PLATE XXXVIII: TAHMURATH COMBATS THE DEMONS




The hero, mounted on his charger and swinging his mace (a characteristic Persian weapon), struggles with four demons, whose forms are a combination of human and animal shapes. A touch of Chinese influence is discernible in the two human figures. From a Persian manuscript of the Shahnamah, dated 1605-08 A.D., now in the Metropolitan Museum of Art, New York.

Another story connected with Takhma Urupi is reported in the [303] Bundahish (31). "In the reign of Takhmorup, when men continually passed, on the back of the ox Sarsaok [a curious parallel with the king's horse], from Khvamras to the other regions, one night amid the sea the wind rushed upon the fireplace the fireplace in which the fire was, such as was provided in three places on the back of the ox which the wind dropped with the fire into the sea; and all those three fires, like three breathing souls, continually shot up in the place and position of the fire on the back of the ox, so that it becomes quite light, and the men pass again through the sea." The meaning of this myth is not altogether clear, although Darmesteter thinks that the ox is another incarnation of the cloud (32).

In later narratives Takhma Urupi is represented as having a reign similar to that of his predecessor. He also teaches men how to clothe themselves, but instead of skins he gives them garments made by spinning the wool of sheep. As a rider of the devilish horse he was predestined to be the tamer of swift quadrupeds and to make them feed on barley, grass, and hay; moreover he taught the jackal to obey him and began to tame the hawk and the falcon.

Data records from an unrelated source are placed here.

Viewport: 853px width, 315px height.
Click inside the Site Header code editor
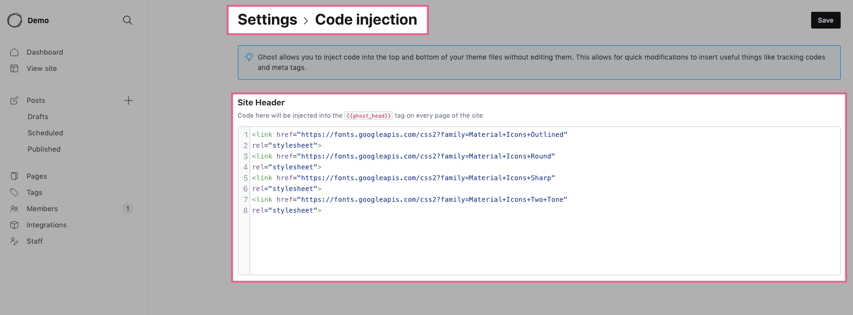click(539, 201)
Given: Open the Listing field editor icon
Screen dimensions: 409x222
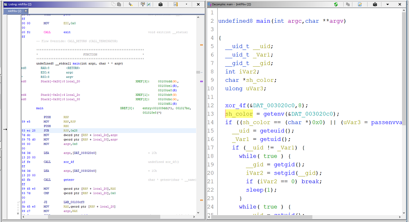Looking at the screenshot, I should coord(143,4).
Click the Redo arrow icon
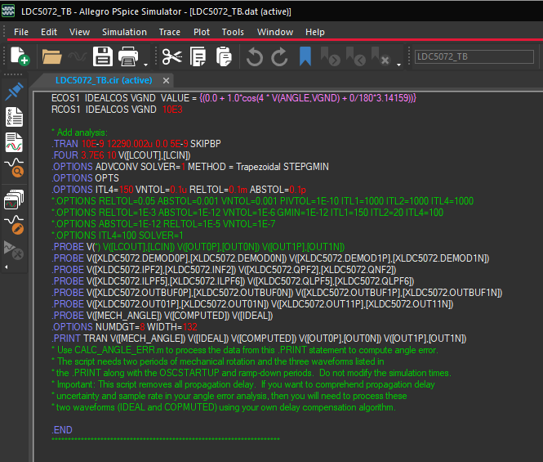 click(279, 56)

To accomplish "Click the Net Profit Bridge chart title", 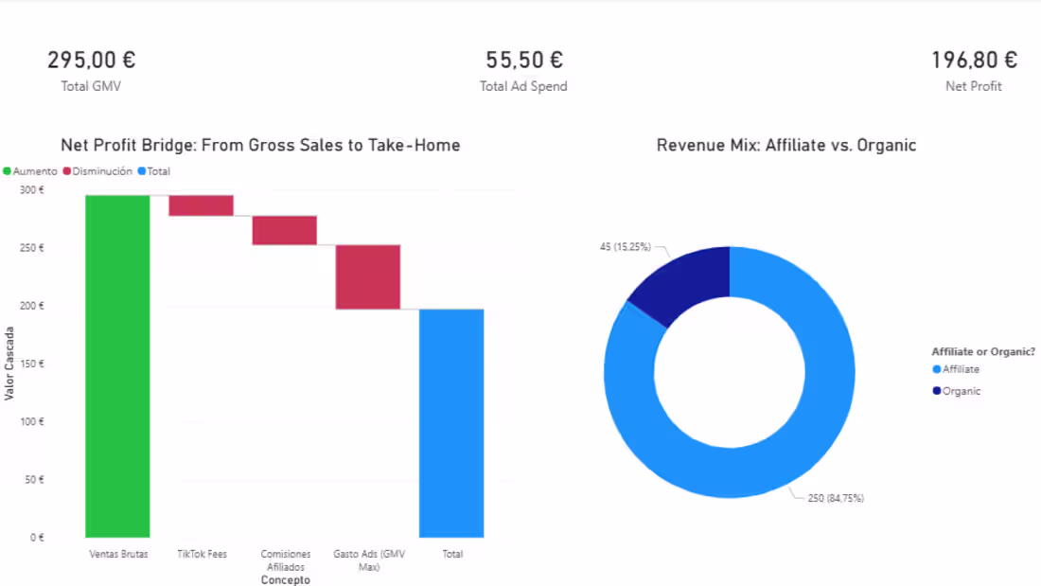I will pos(260,145).
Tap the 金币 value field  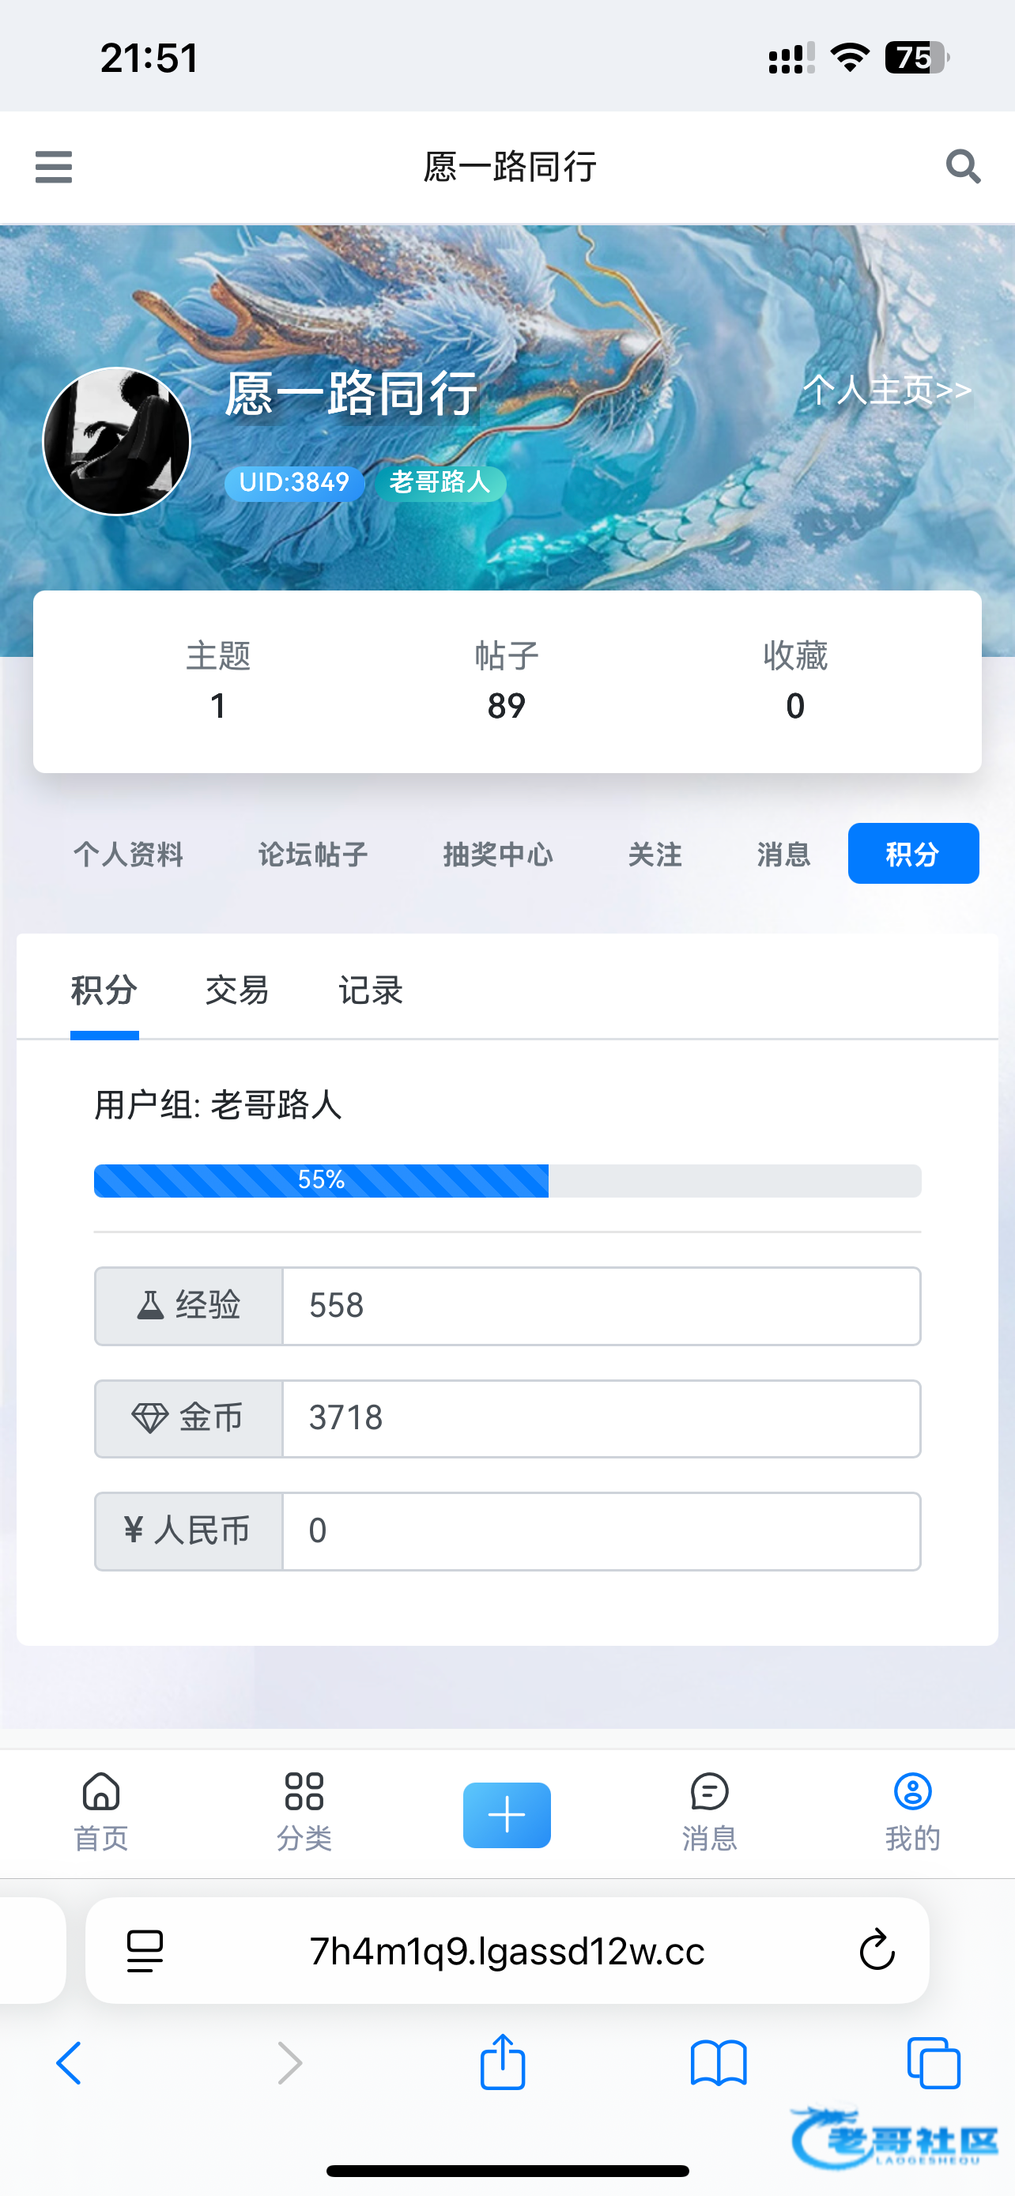[x=601, y=1419]
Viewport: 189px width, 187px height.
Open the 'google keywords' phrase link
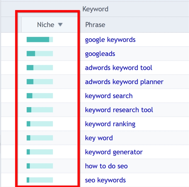coord(110,40)
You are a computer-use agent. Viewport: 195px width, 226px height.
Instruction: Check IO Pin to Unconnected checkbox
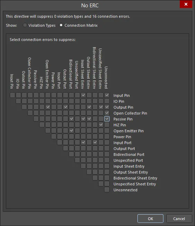coord(107,101)
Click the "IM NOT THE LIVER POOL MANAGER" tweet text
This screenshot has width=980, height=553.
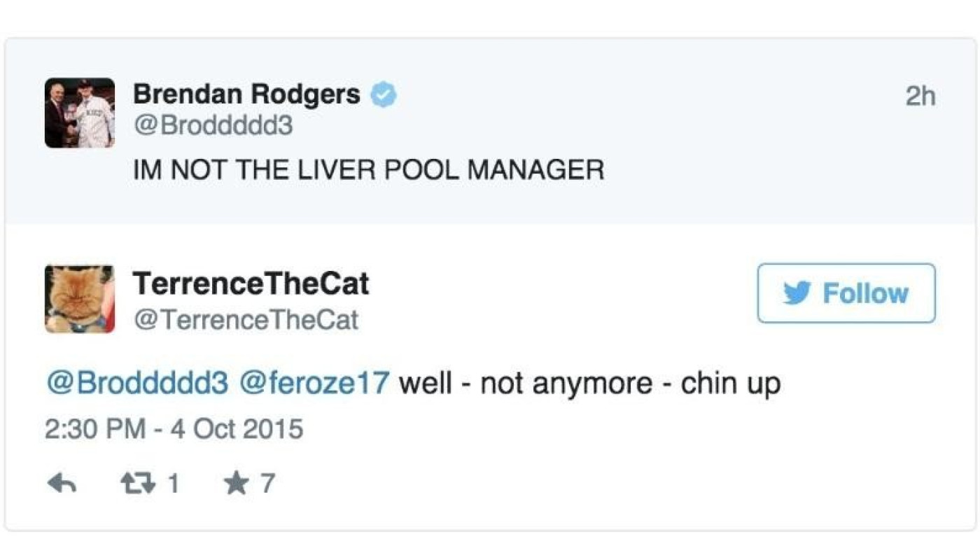click(x=368, y=170)
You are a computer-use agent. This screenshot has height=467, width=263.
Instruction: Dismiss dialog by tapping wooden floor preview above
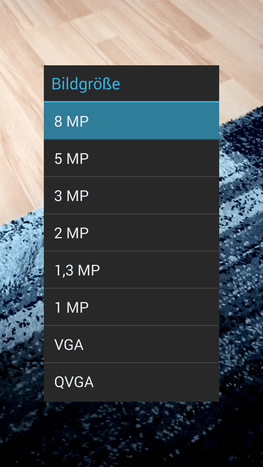coord(132,32)
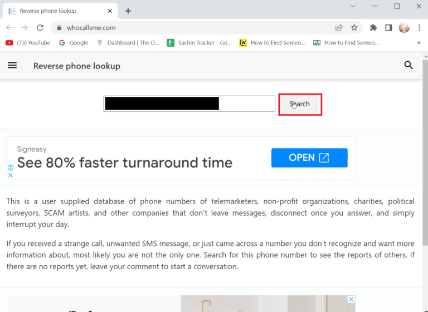428x312 pixels.
Task: Open the Chrome three-dot menu
Action: click(419, 27)
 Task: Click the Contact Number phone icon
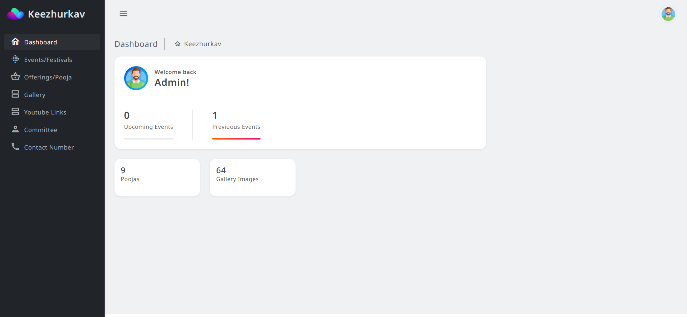[15, 147]
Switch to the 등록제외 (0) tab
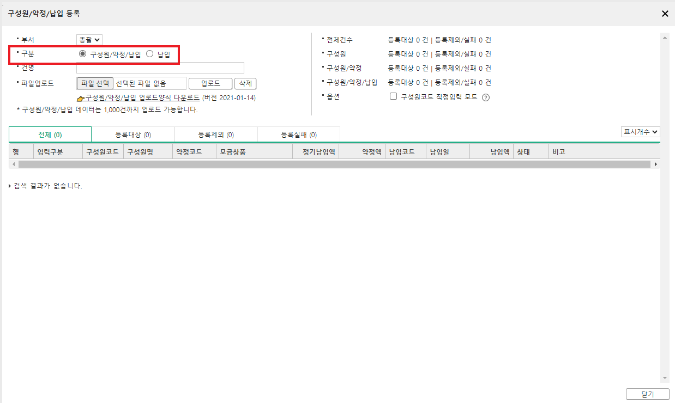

Firdausi tells us further that when Tahmurath had conquered the daevas, binding most of them by charms and quelling the others with his massive mace, the captives, fettered and stricken, begged for their lives.

"Destroy us not, they said, and we will teach thee
A new and useful art. He gave them quarter
To learn their secret. When they were released
They had to serve him, lit his mind with knowledge
And taught him how to write some thirty scripts." (33)

This is evidently a later addition to the legend which makes Takhma Urupi fetter the daevas, and the exploits of Tahmurath have been further amplified by the historians of the Arab period, particularly as they have identified him with the Biblical Nimrod.